Die linke Flanke des französischen Staatschefs bröckele, meinen Beobachter in Frankreich. Immer lauter wird der Vorwurf, sein Reformkurs komme vor allem Unternehmen und Investoren zugute. Macron, ein „Präsident der Reichen“? Nein, antwortet er. „Ich bin der Präsident aller Franzosen.“ Später ergänzt er entschlossen: „Schwierigkeiten halten mich nicht auf.“ Ein weiteres TV-Interview ist bereits für diesen Samstag angekündigt.

„Dass der Präsident der Republik gezwungen ist, zweimal in der gleichen Woche in den Ring zu steigen – ich weiß nicht, ob das ein Zeichen der Stärke ist“, kommentiert der mächtige Gewerkschaftschef Philippe Martinez süffisant. „Macron muss von seinem Podest heruntersteigen und etwas mehr diesem Frankreich zuhören, das nicht zufrieden ist.“

Aufhorchen lässt eine Umfrage des Ipsos-Instituts, wonach die Hälfte der Befragten Macrons Partei La République en Marche inzwischen dem konservativen Lager zurechnen – vor einem Jahr sei es nur ein Drittel gewesen, berichtete „Le Monde“. Das Blatt spricht von einem „Alarm-Signal“. Denn Macron hat immer versucht, sich jenseits des klassischen Rechts-Links-Schemas zu positionieren – und seinen Erfolg auch auf Unterstützer aus dem Mitte-Links-Lager gestützt.

Der Staatschef und seine Mitte-Regierung wollen das von einer hohen Arbeitslosigkeit gebeutelte Land umkrempeln und gehen dabei beherzt zur Sache. Erst die Lockerung des Arbeitsrechts und Erleichterungen bei der Vermögenssteuer, nun der Umbau der hoch verschuldeten Staatsbahn SNCF, dann Neuerungen bei der Arbeitslosenversicherung und den Renten.

Im Wahlkampf hatte Macron stets eine Strategie mit zwei Pfeilern präsentiert: Verkrustungen aufbrechen und den Menschen zugleich sozialen Schutz garantieren.
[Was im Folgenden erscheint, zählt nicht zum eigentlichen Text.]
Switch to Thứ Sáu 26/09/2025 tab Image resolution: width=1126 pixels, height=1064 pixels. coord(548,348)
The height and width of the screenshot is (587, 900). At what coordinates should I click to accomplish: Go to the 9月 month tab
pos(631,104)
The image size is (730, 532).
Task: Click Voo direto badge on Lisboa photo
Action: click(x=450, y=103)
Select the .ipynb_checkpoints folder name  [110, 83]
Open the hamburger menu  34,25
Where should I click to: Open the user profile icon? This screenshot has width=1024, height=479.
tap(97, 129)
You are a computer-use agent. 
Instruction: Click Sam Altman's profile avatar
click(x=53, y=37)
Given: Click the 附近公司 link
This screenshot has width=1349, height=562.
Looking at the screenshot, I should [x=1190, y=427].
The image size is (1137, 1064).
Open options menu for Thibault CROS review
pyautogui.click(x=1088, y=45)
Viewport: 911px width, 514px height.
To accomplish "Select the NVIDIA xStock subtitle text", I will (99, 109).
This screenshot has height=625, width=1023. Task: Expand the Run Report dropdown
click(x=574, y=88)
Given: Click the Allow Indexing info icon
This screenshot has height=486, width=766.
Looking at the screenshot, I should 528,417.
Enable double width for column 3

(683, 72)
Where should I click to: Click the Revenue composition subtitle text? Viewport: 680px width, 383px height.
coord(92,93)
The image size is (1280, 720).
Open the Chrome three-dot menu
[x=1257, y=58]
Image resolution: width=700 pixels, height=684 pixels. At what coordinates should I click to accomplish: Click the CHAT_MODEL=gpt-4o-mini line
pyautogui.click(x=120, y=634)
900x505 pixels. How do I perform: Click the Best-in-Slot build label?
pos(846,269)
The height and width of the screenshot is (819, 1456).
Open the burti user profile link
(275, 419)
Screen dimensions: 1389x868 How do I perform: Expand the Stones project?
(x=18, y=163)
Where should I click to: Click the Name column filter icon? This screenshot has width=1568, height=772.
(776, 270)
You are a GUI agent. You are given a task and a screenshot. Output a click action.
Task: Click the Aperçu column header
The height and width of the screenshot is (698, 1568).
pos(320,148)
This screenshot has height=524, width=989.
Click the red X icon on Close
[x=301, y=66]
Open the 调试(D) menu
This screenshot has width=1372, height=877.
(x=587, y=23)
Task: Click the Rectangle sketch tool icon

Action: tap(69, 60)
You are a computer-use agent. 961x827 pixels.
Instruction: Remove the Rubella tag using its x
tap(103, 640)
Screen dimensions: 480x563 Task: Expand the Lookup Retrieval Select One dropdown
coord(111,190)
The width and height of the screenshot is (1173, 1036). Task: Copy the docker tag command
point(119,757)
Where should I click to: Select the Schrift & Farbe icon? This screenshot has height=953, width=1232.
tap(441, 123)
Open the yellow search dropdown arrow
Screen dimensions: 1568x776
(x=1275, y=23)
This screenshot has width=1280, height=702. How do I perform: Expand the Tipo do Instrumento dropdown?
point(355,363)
Der langjährige Grünen-Europapolitiker Daniel Cohn-Bendit findet, dass „die Frage der Sicherheit“ bei Macron nicht richtig durchdringt. Der Präsident habe keine „richtig gefestigte Position zur Rolle der sozialen Institutionen, also der Gewerkschaften“, sagte der 73-Jährige. Das sei auch ein französisches Problem, denn sowohl Arbeitgeber als auch Gewerkschaften träten häufig dogmatisch auf, meint der deutsch-französische Politiker, der aus seiner Macron-Sympathie sonst keinen Hehl macht.